I’m writing this sitting with A in a hammock in an orange grove in the South of Spain. It is as idlic as it sounds, not a cloud in the sky. A is reading a book about science, it is my lovely lot in life to be surrounded by men, with a love of science. Every few pages, A looks up with a ‘huh’ waits expectantly for me to ask ‘what?’ He then reads me a section. I feel I am reading the book as well, which works out nicely because I always meant to.
Until it occurred to me a minute ago that this is probably one of those moment I’ll want to remember, I was reading also. My book is an autobiography about a woman who hikes the Pacific Coast Trail, alone, after her mother dies (no I did it know that fact when I bought the book).
I’ve just read a line where she’s scared on the trail, though she knows she’ll always be safe because her mother has died and that was the very worst that could happen. It made me smile and think about Miss E, my fellow motherless duckling and taker of wonderful photos. Quite soon after I was diagnosed, she had shared how shaken she had felt – “I mean, I thought we were bullet proof.”
I understood the sentiment but somehow my brushes with mortality had the opposite effect. I saw potential hazards everywhere. I became fearful for all my loved ones, practically driving A away with my constant worrying. I never worried about myself however.
I’ve switched locations, I’m now under an umbrella by a lovely turquoise pool, still surrounded by orange trees. The air has that scorched land smell and we have fresh squeezed juice for breakfast. Perhaps because I’m in a place this lovely, perhaps because I feel so warm and safe, or because of the book I’m reading, or maybe because it was inevitable but I’m allowing myself to think about my mother.
When my Mum died, I slowly and painfully became aware of the life events she wouldn’t be around for, the solicited or unsolicited advice I’d not receive, the fights, the love. I’d never get to fully understand what made such a complex woman tick. We’d never ‘do’ weddings or babies – I just never thought that cancer would be another thing on that never ‘do’ list.
Not being a mother myself, I’m not sure how it feels when your child is ill. I’m not sure if I’ll ever be a mother, so perhaps I’ll never know. Either way, I’ll never be able to phone her up exhausted and apologise for everything I put her through. However, I never banked on knowing how it feels to live with cancer or what it takes to get through Chemo either.
There have been times recently, when I’ve been cut to the core at how little I understood about all this, how draining it is emotionally and physically. How all encompassing and how white knuckle scary it is. How sick you can feel (and this is before chemo, fertility treatment and my Ops have been enough). She must have hid a lot, I thought I knew it all, I was 19 and I thought I’d seen all her illness. But I see now that I was still her child and she hid things.
Sometimes I hide things, A always makes me promise that’ll wake him if I wake in the night. I never do and then he’s mad the next day. I always point out, there’s is very little point Us both being awake, he can’t physically do anything and it’s best he’s rested, to deal with everything he deals with in the day. Besides just having him near is soothing, asleep or awake.
Quite soon after her death I went through a phase of worrying. If something else horrendous happened, how could I believe my mother was watching over us, protecting us, as everyone had been at pains to tell me. I reasoned if something bad ever happened, I’d feel like she deserted me twice.
I eventually mentioned this to Da, who kindly and softly reminded me that this is not what we believed. No matter what a comforting image it was, she was not on a cloud, margarita in hand stomping out all mountains in our way. The only way she watched over us, remained with us, was through the love we had for her – the conversations we shared, the life we had all lived together. I am lucky, I have emails, letters and birthday cards too.
Ma taught me a lot about how to deal and some times not deal with cancer. Her dramatic personality, coupled with pretty hardcore steroids, occasionally had explosive consequences. It was her grace, I admired most.

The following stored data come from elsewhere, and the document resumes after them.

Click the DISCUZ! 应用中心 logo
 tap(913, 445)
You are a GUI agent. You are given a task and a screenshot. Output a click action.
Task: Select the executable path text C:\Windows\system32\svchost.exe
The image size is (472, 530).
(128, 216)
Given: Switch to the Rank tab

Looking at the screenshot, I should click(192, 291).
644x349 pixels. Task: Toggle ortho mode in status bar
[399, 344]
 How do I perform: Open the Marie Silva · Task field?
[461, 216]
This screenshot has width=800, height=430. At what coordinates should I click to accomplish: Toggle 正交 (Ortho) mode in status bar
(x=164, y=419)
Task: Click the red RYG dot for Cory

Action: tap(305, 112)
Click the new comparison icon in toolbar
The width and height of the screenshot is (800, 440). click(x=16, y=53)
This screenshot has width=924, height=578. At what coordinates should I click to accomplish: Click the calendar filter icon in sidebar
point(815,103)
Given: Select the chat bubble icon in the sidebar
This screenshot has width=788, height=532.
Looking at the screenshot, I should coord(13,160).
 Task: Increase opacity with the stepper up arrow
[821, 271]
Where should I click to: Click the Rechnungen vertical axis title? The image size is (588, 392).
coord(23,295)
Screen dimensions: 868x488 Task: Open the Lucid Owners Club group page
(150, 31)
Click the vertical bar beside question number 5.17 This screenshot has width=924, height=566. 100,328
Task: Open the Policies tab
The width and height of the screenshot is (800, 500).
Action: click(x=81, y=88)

Grace, was the first word I thought of, when I was trying to imagine how to plough on with all this. My Mother was also the founding designer of Cancer Chic, she rocked Cancer Chic hard. Unless it was a really bad day, she was always up and dressed, she always put on a little makeup too. Even in hospital, she requested I come and help ‘put her face on’. These may sound like small achievements to some but trust me, some days they are huge.
Ma kept a journal, hers was a lot more private than mine, but I think it helped keep her sane. She started on a path towards a Masters degree too. Gosh she was strong and smart to boot.
Like animal species the world over (A’s book rubbing off on me) I watched My Mother, to learn the Art of Survival. It was just, at the time, didn’t know I was doing it.
PS there’s now a traditional Spanish trumpeter playing in village below, his music drifting up to us. Oh, I’m wearing a coral red on my toes called ‘Macbeth’ too. Today is a good day.